The story begins with the Alamo Regiment, a Texas National Guard unit that in October 1944 found itself cut off and surrounded behind enemy lines in the mountains of southern France.

The Texans were on top of a mountain and had the advantage of high ground, but they were still pounded by German artillery. It was foggy, rainy and very cold. They quickly dug fighting positions in the wet, muddy soil and covered themselves with tree limbs, rocks and dirt. The Lost Battalion, as it was known, was also running out of food and water.

The U.S. Army redirected its push toward the Rhine River to focus on saving the battalion from the Germans. American forces tried pounding the German lines with their artillery, but the forest was so thick they weren’t having much effect. Two infantry battalions tried to break through the German lines, but each was repelled by hailstorms of bullets.

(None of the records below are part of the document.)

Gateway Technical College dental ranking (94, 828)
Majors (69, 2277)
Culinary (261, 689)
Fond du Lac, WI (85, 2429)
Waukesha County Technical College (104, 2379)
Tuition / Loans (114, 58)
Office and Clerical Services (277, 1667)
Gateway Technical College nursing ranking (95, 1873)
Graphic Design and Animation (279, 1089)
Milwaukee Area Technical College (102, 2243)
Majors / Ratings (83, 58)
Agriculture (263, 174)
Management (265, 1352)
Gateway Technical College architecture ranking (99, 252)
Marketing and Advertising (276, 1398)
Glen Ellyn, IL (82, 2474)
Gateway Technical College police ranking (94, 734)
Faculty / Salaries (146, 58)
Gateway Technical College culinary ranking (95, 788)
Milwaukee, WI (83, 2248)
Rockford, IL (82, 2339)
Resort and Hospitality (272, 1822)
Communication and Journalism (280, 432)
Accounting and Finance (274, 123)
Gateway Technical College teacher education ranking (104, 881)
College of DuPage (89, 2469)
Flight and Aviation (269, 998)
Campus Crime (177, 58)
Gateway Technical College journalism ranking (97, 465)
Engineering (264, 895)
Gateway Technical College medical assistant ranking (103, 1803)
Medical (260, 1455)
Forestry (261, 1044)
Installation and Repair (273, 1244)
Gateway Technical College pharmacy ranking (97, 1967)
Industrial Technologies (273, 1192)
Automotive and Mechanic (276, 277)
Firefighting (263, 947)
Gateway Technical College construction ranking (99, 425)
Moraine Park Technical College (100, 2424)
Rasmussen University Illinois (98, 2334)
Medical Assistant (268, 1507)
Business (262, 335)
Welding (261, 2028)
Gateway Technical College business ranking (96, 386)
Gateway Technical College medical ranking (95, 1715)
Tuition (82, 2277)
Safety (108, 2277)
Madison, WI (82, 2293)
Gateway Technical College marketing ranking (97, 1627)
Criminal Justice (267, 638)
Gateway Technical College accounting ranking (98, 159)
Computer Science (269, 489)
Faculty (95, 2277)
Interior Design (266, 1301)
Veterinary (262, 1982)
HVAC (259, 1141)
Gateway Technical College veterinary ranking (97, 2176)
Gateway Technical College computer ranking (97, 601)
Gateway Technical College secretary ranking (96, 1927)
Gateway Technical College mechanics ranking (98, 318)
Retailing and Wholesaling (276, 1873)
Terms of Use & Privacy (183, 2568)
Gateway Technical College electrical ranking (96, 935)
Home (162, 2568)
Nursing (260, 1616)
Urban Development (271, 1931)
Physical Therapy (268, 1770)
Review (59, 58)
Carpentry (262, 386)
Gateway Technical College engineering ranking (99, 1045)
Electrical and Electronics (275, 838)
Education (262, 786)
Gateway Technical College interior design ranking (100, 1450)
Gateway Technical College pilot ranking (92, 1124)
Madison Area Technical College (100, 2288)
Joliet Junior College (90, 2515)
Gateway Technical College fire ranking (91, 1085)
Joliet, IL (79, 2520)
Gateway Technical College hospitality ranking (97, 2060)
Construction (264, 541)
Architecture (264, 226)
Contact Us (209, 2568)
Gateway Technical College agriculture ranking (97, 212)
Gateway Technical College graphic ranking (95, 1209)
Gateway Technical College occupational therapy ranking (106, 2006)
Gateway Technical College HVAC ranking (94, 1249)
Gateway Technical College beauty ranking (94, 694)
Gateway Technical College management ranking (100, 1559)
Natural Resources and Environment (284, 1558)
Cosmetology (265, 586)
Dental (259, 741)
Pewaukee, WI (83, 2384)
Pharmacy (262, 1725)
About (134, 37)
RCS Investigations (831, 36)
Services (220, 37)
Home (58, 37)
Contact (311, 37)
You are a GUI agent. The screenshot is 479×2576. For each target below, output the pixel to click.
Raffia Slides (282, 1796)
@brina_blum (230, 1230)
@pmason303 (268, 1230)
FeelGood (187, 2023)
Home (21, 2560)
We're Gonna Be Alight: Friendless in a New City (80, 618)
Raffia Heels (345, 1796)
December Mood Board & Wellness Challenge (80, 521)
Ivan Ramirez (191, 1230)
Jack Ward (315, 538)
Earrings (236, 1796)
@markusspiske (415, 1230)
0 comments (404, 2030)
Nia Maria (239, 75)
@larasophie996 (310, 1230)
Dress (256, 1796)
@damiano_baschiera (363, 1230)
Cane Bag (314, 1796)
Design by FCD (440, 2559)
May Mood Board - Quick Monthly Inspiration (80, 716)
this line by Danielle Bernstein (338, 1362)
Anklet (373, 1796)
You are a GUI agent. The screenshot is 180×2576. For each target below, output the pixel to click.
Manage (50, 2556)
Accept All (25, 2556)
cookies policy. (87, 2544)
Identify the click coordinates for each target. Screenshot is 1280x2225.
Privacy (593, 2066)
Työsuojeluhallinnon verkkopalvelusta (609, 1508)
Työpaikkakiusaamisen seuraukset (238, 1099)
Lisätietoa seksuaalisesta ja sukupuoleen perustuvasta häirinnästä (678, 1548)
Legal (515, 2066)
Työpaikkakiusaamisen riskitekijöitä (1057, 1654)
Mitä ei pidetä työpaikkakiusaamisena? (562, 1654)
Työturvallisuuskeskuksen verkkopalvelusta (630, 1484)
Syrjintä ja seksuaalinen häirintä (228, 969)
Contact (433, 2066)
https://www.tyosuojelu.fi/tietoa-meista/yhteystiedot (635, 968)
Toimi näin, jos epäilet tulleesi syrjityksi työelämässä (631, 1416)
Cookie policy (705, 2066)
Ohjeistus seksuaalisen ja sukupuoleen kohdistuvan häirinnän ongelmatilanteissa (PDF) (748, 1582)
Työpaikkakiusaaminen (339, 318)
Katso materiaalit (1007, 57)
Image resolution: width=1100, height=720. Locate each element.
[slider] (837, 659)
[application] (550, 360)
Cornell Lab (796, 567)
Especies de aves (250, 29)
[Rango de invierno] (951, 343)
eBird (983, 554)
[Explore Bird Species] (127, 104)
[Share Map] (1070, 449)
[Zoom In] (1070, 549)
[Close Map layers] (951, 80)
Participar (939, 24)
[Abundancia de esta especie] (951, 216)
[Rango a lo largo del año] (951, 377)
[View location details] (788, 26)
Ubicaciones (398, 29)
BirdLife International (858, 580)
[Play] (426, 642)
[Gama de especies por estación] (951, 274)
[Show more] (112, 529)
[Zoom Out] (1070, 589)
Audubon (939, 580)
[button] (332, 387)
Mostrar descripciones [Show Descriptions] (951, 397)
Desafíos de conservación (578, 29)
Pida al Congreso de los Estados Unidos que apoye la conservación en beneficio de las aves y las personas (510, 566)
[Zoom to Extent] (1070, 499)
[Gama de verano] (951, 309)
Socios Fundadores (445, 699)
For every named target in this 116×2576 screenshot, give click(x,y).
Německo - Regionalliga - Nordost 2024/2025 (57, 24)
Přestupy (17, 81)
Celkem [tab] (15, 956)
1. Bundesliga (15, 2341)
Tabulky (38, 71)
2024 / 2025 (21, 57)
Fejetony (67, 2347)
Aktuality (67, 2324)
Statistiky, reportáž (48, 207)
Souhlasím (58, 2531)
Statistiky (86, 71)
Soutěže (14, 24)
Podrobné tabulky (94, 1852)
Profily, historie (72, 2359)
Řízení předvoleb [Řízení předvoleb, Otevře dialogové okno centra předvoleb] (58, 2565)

This is when the 442nd, which had joined with the 100th, was called in. Battle- hardened, they had a reputation for succeeding in just these situations. It took them five days of brutal, close-quarters combat on muddy terrain in bone-chilling weather to reach the Texans. The 442nd suffered hundreds of casualties to save 211 soldiers of the Lost Battalion’s original 275.

After almost a week, they were freed from the German onslaught.

What makes this story especially significant: The 442nd was a Nisei regiment, composed of second-generation Japanese Americans. Most of them, along with their families, had been detained in camps operated by the War Relocation Authority at the beginning of the war. These men, however, asked if they could fight rather than sit out the war.

And they were extraordinary fighters. The 442nd was called the Purple Heart Battalion because they received more Purple Hearts than any other unit their size in World War II.

When the 442nd returned from Europe, President Harry Truman said, “You have fought not only the enemy, but you have fought prejudice—and you have won.”

For Connally, making them all honorary Texans was his way of demonstrating to these soldiers, and their descendants, the solemn gratitude of Texas.